Structural Differences
Cardiac Muscle: Composed of branched, striated fibers connected by intercalated discs. Each cell typically has one or two centrally located nuclei.
Skeletal Muscle: Consists of long, cylindrical, multinucleated fibers. The nuclei are located at the periphery of the cell.
Physiological Differences
Control:
Cardiac Muscle: Involuntary control, regulated by the autonomic nervous system and intrinsic pacemaker cells.
Skeletal Muscle: Voluntary control, regulated by the somatic nervous system.
Contraction Initiation:
Cardiac Muscle: Action potentials originate from pacemaker cells (e.g., sinoatrial node) and spread via gap junctions.
Skeletal Muscle: Action potentials are initiated by motor neuron stimulation at the neuromuscular junction.
Action Potential Duration:
Cardiac Muscle: Longer action potential duration (200–400 ms) due to a plateau phase caused by calcium influx.
Skeletal Muscle: Shorter action potential duration (1–5 ms), no plateau phase.
Refractory Period:
Cardiac Muscle: Long refractory period prevents tetanus, ensuring rhythmic contractions.
Skeletal Muscle: Short refractory period allows for summation and tetanus.
Calcium Source for Contraction:
Cardiac Muscle: Calcium enters from both the extracellular fluid and the sarcoplasmic reticulum.

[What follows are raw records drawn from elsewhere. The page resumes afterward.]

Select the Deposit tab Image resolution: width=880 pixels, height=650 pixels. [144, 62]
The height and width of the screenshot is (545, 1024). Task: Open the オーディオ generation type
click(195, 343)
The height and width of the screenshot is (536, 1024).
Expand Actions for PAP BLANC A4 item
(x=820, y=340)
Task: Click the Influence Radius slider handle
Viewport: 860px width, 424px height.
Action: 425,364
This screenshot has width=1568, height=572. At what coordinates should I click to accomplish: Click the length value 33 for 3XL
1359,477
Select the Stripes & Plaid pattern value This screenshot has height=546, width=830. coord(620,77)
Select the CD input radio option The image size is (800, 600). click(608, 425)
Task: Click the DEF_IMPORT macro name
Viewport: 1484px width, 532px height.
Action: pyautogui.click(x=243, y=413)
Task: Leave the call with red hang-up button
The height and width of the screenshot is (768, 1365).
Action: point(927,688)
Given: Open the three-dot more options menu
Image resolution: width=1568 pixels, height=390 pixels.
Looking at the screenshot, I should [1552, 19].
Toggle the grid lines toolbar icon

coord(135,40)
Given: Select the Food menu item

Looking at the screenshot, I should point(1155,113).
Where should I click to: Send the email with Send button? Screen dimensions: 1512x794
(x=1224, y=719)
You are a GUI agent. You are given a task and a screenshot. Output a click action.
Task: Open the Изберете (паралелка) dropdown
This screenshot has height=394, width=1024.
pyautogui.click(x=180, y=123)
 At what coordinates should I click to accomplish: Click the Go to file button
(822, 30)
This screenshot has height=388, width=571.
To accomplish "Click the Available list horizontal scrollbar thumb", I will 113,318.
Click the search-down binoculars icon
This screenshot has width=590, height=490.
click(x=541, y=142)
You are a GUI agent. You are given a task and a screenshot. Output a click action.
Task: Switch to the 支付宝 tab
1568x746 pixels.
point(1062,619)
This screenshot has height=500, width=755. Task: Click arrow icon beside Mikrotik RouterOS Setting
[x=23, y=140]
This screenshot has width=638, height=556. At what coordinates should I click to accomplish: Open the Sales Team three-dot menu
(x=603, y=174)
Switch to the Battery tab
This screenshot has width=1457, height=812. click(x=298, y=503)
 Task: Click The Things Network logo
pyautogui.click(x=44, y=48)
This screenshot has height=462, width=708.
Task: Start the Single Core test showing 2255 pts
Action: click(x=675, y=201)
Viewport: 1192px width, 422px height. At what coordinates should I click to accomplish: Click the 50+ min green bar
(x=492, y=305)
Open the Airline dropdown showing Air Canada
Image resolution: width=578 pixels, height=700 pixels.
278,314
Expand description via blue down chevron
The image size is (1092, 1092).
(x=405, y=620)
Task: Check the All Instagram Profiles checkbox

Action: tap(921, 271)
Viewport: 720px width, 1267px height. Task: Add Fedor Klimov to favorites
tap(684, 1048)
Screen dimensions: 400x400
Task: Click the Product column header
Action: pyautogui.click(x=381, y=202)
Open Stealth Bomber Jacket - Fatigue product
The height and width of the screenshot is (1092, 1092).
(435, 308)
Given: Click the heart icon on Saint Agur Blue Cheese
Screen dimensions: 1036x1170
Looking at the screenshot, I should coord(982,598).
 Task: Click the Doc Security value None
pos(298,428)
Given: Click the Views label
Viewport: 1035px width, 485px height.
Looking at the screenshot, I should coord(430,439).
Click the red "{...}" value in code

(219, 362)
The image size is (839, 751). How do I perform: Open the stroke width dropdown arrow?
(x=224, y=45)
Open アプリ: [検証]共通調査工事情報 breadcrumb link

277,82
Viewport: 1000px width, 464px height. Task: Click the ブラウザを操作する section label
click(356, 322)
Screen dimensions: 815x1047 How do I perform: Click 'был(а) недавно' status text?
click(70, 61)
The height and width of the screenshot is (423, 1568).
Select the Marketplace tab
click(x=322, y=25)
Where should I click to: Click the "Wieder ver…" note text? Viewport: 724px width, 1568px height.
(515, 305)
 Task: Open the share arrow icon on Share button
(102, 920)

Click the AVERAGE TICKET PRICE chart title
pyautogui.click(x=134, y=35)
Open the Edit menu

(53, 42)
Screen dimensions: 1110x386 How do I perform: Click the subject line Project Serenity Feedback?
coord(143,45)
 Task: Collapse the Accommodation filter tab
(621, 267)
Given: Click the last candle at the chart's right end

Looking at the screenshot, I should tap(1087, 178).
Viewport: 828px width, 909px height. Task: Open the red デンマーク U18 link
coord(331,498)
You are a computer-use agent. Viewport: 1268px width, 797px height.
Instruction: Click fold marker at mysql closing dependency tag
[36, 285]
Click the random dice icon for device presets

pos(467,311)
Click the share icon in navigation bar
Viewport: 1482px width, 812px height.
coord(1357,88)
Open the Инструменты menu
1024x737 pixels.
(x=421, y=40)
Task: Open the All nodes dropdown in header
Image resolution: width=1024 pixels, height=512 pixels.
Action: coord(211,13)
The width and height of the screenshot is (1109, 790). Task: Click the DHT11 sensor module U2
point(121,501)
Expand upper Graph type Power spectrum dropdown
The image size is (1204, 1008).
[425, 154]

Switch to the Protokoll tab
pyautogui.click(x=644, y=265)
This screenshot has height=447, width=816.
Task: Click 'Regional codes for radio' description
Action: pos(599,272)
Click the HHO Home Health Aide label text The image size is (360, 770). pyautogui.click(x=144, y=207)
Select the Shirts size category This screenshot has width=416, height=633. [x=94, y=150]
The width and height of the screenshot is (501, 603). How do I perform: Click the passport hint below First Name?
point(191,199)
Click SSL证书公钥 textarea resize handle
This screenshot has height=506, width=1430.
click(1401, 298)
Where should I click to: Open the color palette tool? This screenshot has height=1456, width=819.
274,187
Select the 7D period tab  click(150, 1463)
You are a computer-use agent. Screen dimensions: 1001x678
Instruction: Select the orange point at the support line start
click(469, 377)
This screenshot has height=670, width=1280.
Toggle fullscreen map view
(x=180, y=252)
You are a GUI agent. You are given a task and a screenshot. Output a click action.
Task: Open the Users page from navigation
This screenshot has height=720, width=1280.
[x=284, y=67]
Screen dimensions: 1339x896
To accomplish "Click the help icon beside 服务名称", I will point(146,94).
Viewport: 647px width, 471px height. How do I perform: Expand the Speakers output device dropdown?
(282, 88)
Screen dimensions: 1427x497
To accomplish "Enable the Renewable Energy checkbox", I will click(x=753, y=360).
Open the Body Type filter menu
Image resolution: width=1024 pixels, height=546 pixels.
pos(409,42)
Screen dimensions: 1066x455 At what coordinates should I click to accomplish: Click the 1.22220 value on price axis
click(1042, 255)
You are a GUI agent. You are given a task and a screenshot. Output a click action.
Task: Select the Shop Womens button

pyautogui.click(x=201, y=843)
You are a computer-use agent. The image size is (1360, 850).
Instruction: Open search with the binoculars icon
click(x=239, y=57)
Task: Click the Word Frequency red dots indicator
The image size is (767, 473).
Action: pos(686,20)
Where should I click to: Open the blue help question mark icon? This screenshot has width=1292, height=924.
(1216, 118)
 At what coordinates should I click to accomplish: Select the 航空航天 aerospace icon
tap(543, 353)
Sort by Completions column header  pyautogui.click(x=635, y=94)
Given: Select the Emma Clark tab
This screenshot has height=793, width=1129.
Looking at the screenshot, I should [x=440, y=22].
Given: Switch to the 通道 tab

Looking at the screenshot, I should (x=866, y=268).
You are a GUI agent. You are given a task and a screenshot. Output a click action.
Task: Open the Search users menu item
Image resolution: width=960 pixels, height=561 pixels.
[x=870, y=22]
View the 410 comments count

Skeletal Muscle: Calcium is released almost exclusively from the sarcoplasmic reticulum.
Energy Supply:
Cardiac Muscle: Relies primarily on aerobic metabolism; rich in mitochondria.
Skeletal Muscle: Can use both aerobic and anaerobic metabolism, depending on fiber type and activity.
Functional Implications
Cardiac Muscle: Specialized for continuous, rhythmic contractions to pump blood throughout life.
Skeletal Muscle: Specialized for rapid, forceful contractions to produce movement and maintain posture.
Comparison Table: Cardiac vs. Skeletal Muscle Physiology
Feature | Cardiac Muscle | Skeletal Muscle |
|---|---|---|
Location | Heart | Attached to bones |
Control | Involuntary | Voluntary |
Cell Structure | Branched, single/dual nucleus, intercalated discs | Long, cylindrical, multinucleated |
Action Potential Duration | Long (200–400 ms) | Short (1–5 ms) |
Refractory Period | Long (prevents tetanus) | Short (allows tetanus) |
Calcium Source | Extracellular fluid & sarcoplasmic reticulum | Sarcoplasmic reticulum only |
Metabolism | Primarily aerobic | Aerobic & anaerobic |
Key Terms
Intercalated discs: Specialized connections between cardiac muscle cells that facilitate synchronized contraction.
Pacemaker cells: Cells in the heart that generate spontaneous action potentials to regulate heartbeat.
Refractory period: The time during which a muscle cell cannot be re-excited, important for preventing sustained contractions in the heart.
Example
During exercise, skeletal muscles contract rapidly and can experience fatigue due to lactic acid buildup from anaerobic metabolism. In contrast, cardiac muscle must contract continuously without fatigue, relying on a constant supply of oxygen and nutrients.